Rows from a dataset
::::::::::
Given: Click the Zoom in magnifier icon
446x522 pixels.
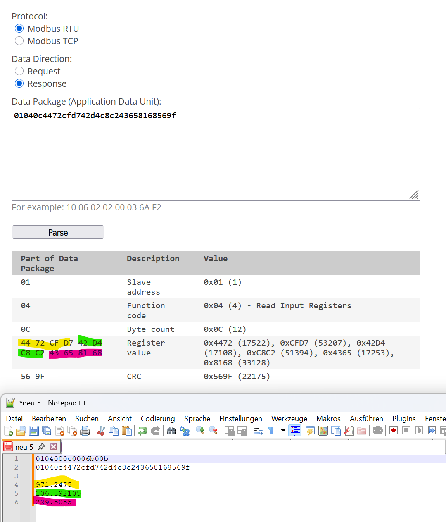Looking at the screenshot, I should click(200, 431).
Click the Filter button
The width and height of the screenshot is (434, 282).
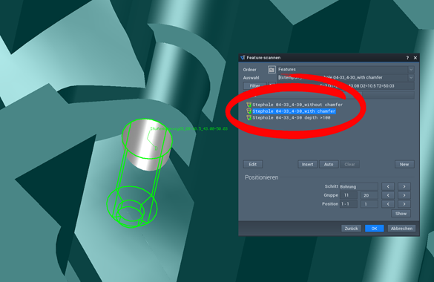pyautogui.click(x=254, y=86)
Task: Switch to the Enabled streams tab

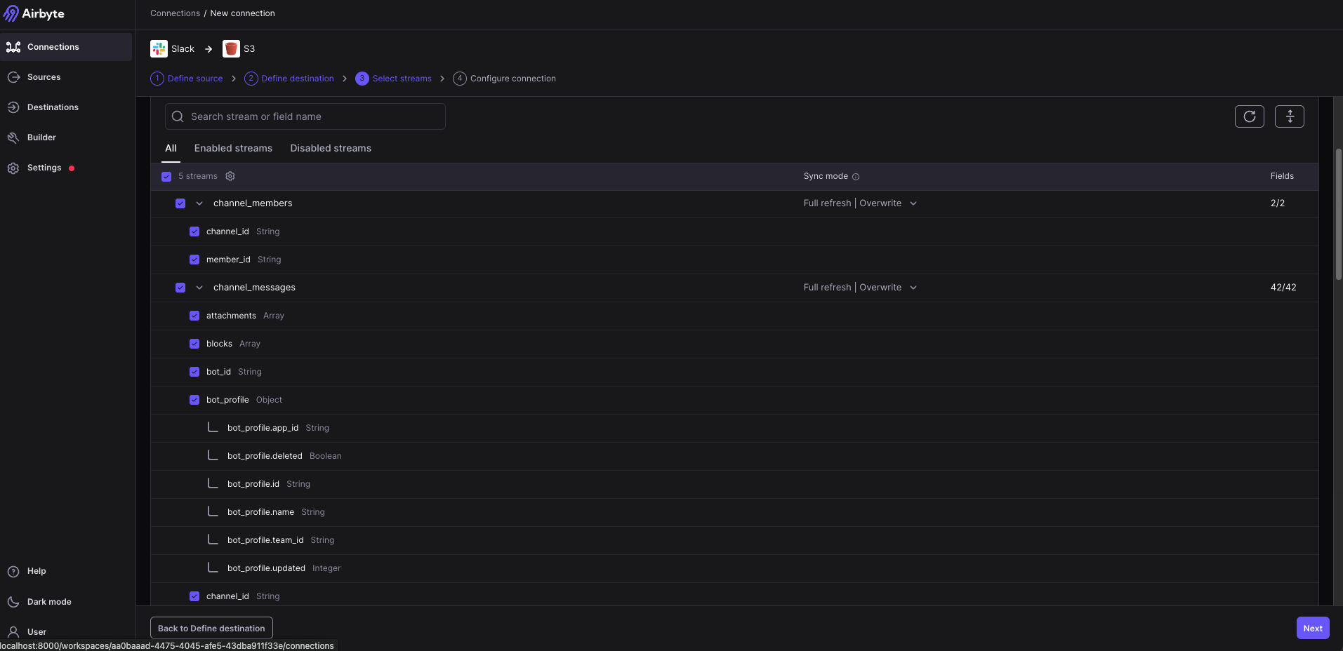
::::::::::
◆ Exercise goal
Repeat every line of the entries above word for word. Leave the pictures out.

◆ The answer
Given: Click the Zoom in magnifier icon
446x522 pixels.
Looking at the screenshot, I should click(200, 431).
Click the Filter button
The width and height of the screenshot is (434, 282).
pyautogui.click(x=254, y=86)
Task: Switch to the Enabled streams tab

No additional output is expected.